Pour en savoir plus :
Giordan, A. (2002) Une autre école pour nos enfants, Paris : Delagrave.
Saltet, J. Giordan, A., Changer le collège, c’est possible, Oh Editions, 2012
Giordan, A. et Saltet, J. (2007) Apprendre à apprendre, Paris : Librio.
Giordan, A. (2015), Trente ans sans médicaments, Paris : Lattès.
1. En France, de 3 % à 4 % des garçons et 1 % des filles d'âge scolaire sont concernés par le TDAH, soit entre 135 000 et 169 000 enfants.
2. Classification Internationale des maladies.
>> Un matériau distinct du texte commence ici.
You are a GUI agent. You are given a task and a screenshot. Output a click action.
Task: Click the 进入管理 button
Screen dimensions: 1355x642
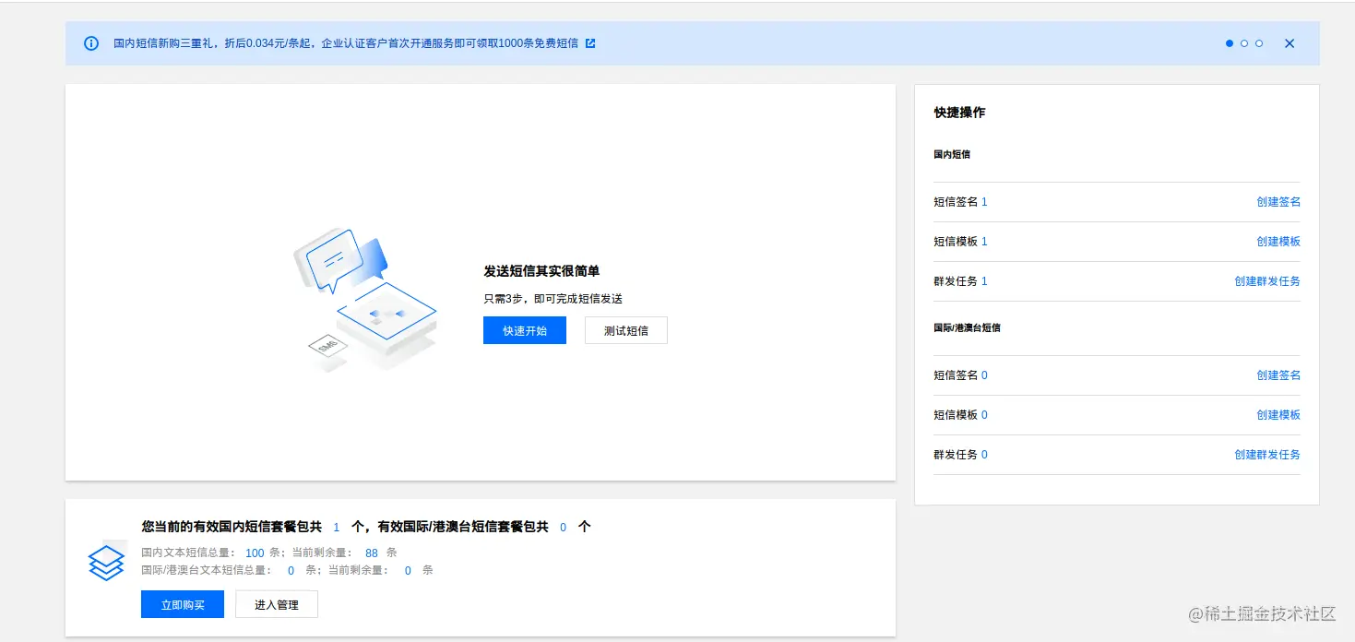276,604
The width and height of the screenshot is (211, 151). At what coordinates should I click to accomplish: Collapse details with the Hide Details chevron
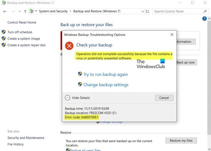click(x=68, y=98)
3. En France, des précautions sont censées être prises : la prescription initiale est réservée aux spécialistes exerçant dans un établissement de santé public ou privé, pour une durée maximale d'un an. Ces spécialistes peuvent être des pédopsychiatres, neurologues, neuropédiatres, psychiatres, pédiatres ou médecin des centres du sommeil. Limitée à 4 semaines, la prescription doit être renouvelée ensuite, sur ordonnance sécurisée, par le médecin généraliste.
4. Son emploi s’est ainsi répandu aux étudiants lors des examens et aux hommes politiques en campagne électorale.
5. Le chimiste qui l'a mise au point lui a donné le surnom de son épouse : Rita !
6. http://www.tdah-ressources.org/-/Diagnostic/Enjeux_1
7. Voir Gonon, F. (2016) La psychiatrie biologique et le TDAH, Sciences Psy, 6, p.
8. Heureusement de jeunes psychiatres prennent cette direction, en collaborant avec des enseignants et des psychologues pour proposer des approches pédagogiques et un accompagnement personnalisé à domicile : exemple Psyadom.
9. J. Saltet, A. Giordan, Changer le collège, c’est possible, Oh ! Editions, 2010
10. Coll, Trouble des conduites chez l'enfant et l'adolescent, INSERM, 2005.